Obviously the overall (black) trend is incorrect and is an illustration of Simpson's paradox, so I'll ignore it entirely. The ggplot lines are fit independently to each sub-population with a basic call to lm that I can reproduce with a simple loop. These values then need to be corrected for multiple comparisons and I do so separately for the slopes and intercepts since I want to keep the FWER distinct for each.
loop_vals <- do.call(rbind, lapply(unique(dat$grp), function(grp_i){
broom::tidy(lm(y~x, data=dat[dat$grp==grp_i,]))
}))
p.adj <- c(p.adjust(loop_vals$p.value[c(1,3,5)]), p.adjust(loop_vals$p.value[c(2,4,6)]))
loop_vals$p.adj <- p.adj[c(1,4,2,5,3,6)]
term estimate std.error statistic p.value p.adj
<chr> <dbl> <dbl> <dbl> <dbl> <dbl>
1 (Intercept) -3.29 0.901 -3.65 0.00650 0.0130
2 x 0.459 0.0538 8.54 0.0000273 0.0000273
3 (Intercept) 5.52 0.399 13.8 0.000000722 0.00000217
4 x 0.936 0.0562 16.7 0.000000171 0.000000342
5 (Intercept) 0.879 0.614 1.43 0.190 0.190
6 x 1.07 0.0479 22.4 0.0000000167 0.0000000501
I can obtain these same values with an interaction-based model in a single call to lm(), but the significance values are wildly different (or I don't understand how the error propagates differently here). This likely just has to do with multiple comparisons?
broom::tidy(lm(y~x*grp, data=dat))
term estimate std.error statistic p.value
<chr> <dbl> <dbl> <dbl> <dbl>
1 (Intercept) -3.29 0.883 -3.72 0.00106
2 x 0.459 0.0527 8.70 0.00000000686
3 grpB 8.81 0.959 9.18 0.00000000253
4 grpC 4.17 1.11 3.74 0.00100
5 x:grpB 0.477 0.0746 6.39 0.00000131
6 x:grpC 0.614 0.0746 8.23 0.0000000191
Alternatively, I can fit the data using a mixed effects model. Fitting this with random intercepts and fixed slopes gives reasonable results and an easily interpretable output, but I've heard mixed advice on trying to model a random effect with so few groups (less than 5):
lme_fixed_slope_mod <- lme4::lmer(y~x+(1|grp), data=dat, REML = FALSE)
Random effects:
Groups Name Std.Dev.
grp (Intercept) 6.8323
Residual 0.9156
Number of obs: 30, groups: grp, 3
Fixed Effects:
(Intercept) x
0.3904 0.8171
Finally, I can fit the data with random slopes and random intercepts. I've been told this is generally a good idea but worry that it won't answer my overall question about the slope estimate as clearly. Doing this returns predictions that are very similar to (but distinct from!) the values obtained from the lm outputs above, and I can't figure out how to extract the slopes and intercepts themselves from the lmerMod object. I expected these predictions to be the same as the lm models and don't understand why they're different.

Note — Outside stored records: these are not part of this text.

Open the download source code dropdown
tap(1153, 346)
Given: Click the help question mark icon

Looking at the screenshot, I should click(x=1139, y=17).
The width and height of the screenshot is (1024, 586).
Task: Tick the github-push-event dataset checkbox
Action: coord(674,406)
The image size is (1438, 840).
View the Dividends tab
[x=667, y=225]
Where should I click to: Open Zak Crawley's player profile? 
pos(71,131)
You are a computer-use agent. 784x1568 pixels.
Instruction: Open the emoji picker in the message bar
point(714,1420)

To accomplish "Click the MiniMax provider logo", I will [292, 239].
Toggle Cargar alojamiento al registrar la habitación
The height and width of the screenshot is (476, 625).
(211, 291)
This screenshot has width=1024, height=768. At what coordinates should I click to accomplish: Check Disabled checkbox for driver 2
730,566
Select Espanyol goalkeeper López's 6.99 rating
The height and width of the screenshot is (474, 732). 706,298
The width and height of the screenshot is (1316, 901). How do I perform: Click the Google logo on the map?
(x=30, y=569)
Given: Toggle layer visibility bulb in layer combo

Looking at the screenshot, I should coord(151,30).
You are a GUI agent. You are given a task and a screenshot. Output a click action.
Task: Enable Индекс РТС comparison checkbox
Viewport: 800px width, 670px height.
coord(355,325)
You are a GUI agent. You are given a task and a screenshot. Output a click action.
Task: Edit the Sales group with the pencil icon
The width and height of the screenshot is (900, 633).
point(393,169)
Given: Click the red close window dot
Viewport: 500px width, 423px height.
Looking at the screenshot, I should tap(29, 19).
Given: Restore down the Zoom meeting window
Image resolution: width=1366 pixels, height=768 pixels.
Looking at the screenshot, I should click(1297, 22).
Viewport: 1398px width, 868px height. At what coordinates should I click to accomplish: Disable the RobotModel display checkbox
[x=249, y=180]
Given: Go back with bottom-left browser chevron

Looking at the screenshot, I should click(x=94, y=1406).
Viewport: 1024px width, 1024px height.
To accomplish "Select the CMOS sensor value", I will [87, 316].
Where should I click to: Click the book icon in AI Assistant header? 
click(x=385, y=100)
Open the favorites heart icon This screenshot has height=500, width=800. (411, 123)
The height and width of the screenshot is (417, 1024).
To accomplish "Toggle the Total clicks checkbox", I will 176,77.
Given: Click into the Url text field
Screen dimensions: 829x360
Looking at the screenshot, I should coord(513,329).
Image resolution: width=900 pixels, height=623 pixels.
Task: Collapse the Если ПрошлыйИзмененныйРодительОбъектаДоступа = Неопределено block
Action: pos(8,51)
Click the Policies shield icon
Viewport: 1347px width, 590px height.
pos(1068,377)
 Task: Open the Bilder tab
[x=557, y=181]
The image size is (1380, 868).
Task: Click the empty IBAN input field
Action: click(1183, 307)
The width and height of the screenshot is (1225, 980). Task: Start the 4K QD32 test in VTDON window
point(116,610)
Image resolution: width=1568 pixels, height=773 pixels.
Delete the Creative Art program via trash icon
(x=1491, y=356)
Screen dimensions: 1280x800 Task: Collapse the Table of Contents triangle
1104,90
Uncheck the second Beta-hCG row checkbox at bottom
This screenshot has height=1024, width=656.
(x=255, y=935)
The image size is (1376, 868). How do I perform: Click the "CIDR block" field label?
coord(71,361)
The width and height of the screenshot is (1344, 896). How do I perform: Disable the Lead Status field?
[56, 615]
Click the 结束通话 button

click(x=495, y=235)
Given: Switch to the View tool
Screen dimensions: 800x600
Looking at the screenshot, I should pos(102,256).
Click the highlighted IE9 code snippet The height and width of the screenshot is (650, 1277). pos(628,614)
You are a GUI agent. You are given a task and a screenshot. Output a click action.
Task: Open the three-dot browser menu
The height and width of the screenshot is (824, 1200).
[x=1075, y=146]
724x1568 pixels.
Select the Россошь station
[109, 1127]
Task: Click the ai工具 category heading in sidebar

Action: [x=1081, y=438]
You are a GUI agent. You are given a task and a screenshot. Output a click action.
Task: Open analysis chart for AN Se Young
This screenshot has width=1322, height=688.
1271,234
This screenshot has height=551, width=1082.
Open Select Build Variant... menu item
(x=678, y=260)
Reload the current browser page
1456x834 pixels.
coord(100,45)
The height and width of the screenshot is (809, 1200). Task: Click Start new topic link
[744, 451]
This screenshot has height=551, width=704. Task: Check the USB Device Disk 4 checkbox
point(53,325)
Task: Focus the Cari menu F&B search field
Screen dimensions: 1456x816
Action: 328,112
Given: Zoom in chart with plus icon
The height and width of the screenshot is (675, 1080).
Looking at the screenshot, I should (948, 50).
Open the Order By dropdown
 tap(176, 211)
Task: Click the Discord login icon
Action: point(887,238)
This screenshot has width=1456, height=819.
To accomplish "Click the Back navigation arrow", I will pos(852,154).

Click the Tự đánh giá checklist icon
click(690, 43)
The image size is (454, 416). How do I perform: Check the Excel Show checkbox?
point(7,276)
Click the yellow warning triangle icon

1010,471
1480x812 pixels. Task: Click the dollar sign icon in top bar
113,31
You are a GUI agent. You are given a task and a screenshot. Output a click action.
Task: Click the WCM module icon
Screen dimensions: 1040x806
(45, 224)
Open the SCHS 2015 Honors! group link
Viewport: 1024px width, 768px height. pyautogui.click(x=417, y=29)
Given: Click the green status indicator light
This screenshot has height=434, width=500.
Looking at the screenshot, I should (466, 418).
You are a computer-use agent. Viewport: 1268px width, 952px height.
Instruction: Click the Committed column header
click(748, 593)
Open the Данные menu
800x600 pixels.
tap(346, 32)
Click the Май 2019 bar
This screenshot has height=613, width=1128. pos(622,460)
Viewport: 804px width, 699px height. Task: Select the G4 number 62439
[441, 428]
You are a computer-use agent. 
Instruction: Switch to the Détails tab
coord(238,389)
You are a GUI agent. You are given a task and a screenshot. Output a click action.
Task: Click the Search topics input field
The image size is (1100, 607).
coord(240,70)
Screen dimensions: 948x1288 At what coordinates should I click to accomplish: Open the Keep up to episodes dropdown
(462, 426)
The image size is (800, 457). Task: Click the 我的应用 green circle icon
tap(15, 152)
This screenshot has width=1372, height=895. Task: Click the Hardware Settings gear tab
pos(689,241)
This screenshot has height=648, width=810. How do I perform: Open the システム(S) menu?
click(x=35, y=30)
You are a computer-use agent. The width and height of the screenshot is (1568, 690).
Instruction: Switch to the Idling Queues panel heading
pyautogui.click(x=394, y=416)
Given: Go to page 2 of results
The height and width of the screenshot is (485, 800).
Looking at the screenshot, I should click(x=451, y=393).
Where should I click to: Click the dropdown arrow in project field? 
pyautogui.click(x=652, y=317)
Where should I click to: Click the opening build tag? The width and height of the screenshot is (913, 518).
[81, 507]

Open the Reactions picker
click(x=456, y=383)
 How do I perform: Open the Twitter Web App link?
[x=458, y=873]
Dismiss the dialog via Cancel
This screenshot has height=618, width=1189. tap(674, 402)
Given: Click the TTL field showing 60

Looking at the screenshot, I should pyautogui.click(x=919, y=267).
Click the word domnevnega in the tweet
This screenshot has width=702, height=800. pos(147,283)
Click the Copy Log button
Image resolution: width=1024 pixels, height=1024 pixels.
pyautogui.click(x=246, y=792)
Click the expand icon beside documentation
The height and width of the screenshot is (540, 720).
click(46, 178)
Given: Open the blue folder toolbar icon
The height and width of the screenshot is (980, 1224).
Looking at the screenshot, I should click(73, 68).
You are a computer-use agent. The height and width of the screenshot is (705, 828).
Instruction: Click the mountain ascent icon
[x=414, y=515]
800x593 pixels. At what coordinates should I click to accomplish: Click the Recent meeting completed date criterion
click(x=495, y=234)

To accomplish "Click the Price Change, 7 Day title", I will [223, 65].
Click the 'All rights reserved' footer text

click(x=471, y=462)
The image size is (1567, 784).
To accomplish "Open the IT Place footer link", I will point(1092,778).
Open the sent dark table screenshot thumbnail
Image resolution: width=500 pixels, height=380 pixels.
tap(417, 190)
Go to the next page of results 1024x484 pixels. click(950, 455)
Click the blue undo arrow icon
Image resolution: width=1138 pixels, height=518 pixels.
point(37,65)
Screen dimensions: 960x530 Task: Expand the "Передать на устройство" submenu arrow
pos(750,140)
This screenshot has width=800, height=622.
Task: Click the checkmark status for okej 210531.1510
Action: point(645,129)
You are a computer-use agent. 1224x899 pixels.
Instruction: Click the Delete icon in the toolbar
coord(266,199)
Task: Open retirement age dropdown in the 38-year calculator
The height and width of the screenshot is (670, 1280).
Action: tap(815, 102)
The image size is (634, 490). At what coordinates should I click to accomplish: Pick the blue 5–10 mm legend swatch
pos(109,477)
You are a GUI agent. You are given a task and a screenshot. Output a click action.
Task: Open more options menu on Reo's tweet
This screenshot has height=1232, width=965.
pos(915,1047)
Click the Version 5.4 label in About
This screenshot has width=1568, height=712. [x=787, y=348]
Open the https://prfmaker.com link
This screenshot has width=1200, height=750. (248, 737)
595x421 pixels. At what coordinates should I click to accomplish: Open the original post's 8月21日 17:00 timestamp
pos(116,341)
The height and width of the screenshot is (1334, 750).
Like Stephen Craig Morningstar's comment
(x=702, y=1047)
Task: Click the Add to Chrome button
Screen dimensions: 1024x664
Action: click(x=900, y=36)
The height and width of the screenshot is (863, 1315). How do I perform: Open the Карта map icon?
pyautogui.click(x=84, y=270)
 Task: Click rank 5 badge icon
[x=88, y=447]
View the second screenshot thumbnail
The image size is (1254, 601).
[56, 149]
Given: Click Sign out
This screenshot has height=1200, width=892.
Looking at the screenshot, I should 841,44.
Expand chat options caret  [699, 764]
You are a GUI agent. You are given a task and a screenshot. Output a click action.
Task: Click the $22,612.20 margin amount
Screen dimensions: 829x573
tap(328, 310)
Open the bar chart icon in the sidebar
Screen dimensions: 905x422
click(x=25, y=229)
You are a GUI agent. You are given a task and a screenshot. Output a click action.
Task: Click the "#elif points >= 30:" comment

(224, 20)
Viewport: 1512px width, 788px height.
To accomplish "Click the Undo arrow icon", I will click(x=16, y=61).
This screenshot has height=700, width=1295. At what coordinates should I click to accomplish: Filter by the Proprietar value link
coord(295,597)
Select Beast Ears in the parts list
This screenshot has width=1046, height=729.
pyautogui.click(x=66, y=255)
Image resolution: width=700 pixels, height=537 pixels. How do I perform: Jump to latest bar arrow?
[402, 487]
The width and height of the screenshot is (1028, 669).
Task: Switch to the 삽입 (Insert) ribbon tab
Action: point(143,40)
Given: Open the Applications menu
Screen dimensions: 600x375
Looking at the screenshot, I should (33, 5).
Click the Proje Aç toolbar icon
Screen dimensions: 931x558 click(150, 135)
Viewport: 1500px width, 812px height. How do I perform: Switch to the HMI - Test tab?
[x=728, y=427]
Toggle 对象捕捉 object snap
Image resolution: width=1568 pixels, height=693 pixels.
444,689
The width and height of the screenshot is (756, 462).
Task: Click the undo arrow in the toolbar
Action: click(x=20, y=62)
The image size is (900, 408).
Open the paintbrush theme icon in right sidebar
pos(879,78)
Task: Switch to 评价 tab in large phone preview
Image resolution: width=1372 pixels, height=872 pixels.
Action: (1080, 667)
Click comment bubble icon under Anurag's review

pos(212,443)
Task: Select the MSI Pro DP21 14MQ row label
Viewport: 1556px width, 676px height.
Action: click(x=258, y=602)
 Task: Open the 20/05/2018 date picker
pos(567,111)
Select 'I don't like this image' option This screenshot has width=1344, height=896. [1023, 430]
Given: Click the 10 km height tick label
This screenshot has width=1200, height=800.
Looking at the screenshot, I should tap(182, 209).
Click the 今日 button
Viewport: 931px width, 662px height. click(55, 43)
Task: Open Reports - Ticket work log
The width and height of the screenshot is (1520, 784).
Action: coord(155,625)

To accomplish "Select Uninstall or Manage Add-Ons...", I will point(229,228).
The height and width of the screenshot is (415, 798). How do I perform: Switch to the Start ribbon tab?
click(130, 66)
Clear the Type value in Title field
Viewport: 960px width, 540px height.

lme_rand_slope_mod <-lme4::lmer(y~x+(1+x|grp), data=dat, REML = FALSE)
Random effects:
Groups Name Std.Dev. Corr
grp (Intercept) 3.6281
x 0.2571 0.77
Residual 0.4778
Number of obs: 30, groups: grp, 3
Fixed Effects:
(Intercept) x
1.1102 0.8192
Comparison of the three slope/intercept values (boxes = fixed slope, circles = random). Note that while the circles appear to fall right on the line of best fit, they're actually deviating systematically.
dat$y_lmpred <- predict(lm_model, newdata=dat[,c("x", "grp")])
dat$y_lme_fixedpred <- predict(lme_fixed_slope_mod, newdata=dat[,c("x", "grp")])
dat$y_lme_randpred <- predict(lme_rand_slope_mod, newdata=dat[,c("x", "grp")])
ggplot(dat, aes(x=x, y=y)) +
geom_smooth(aes(color=grp), method="lm") +
geom_point(aes(x=x, y=y_lme_fixedpred, fill=grp), shape=22) +
geom_point(aes(x=x, y=y_lme_randpred, fill=grp), shape=21)
Which of these four methods is most apt for my data and will help me answer 1) whether x is a good predictor of y and 2) whether the slopes are indistinguishable for the subgroups in my real data set? What values should I report to show this?